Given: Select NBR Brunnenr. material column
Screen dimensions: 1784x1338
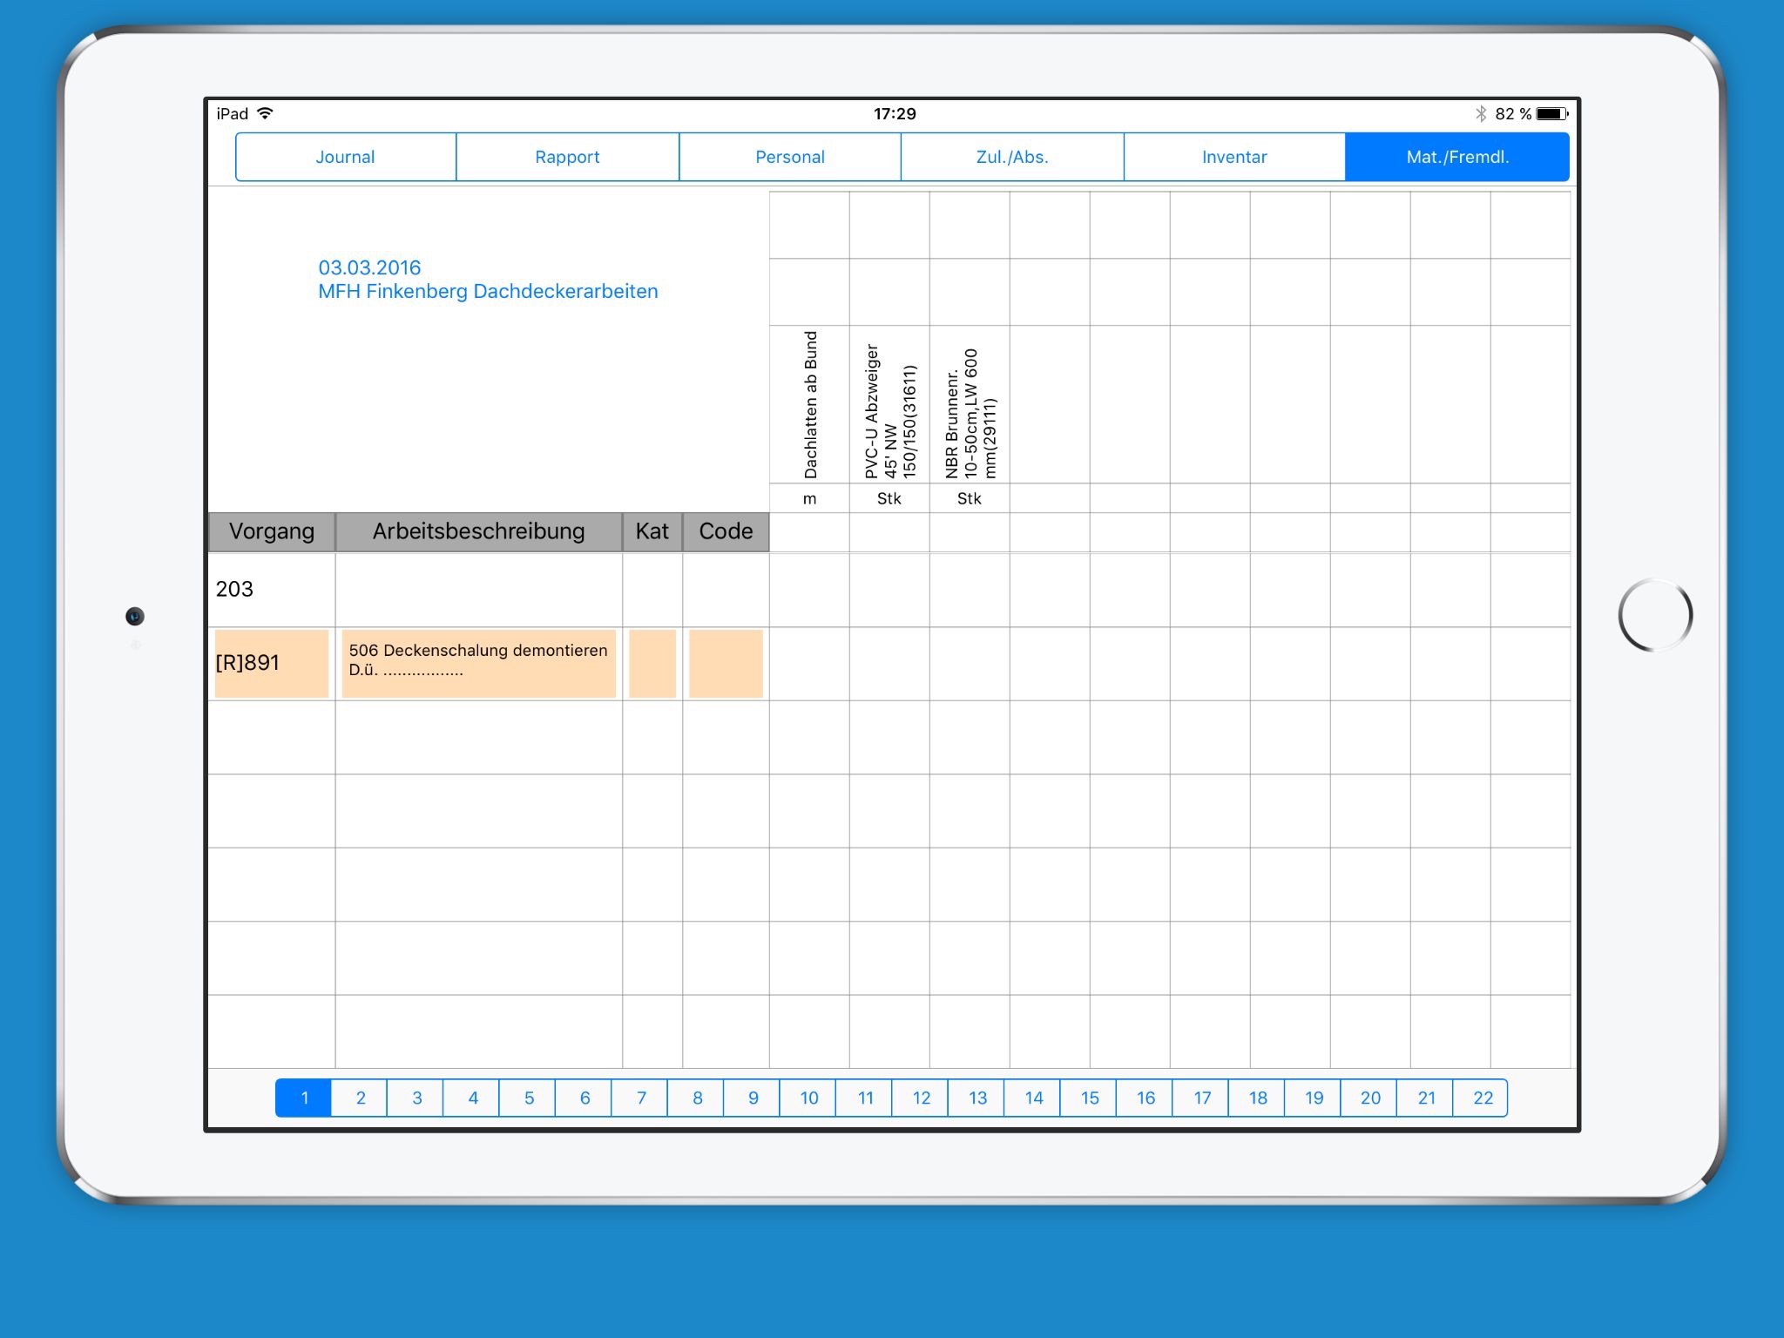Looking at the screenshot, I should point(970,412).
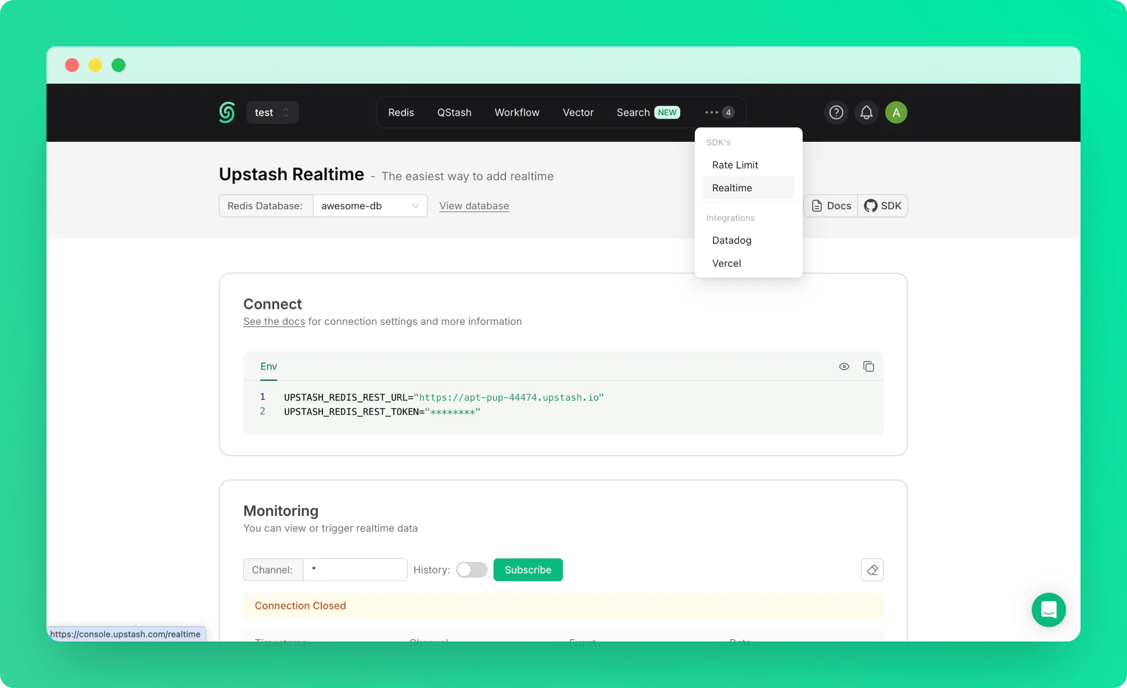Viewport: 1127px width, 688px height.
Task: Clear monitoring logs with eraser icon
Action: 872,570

-- -- --

Type the entries again verbatim. Any pictures should be skipped.

▶ _OUTPUT BELOW_
Given: Select NBR Brunnenr. material column
Screen dimensions: 1784x1338
Looking at the screenshot, I should point(970,412).
Viewport: 1127px width, 688px height.
Task: Clear monitoring logs with eraser icon
Action: 872,570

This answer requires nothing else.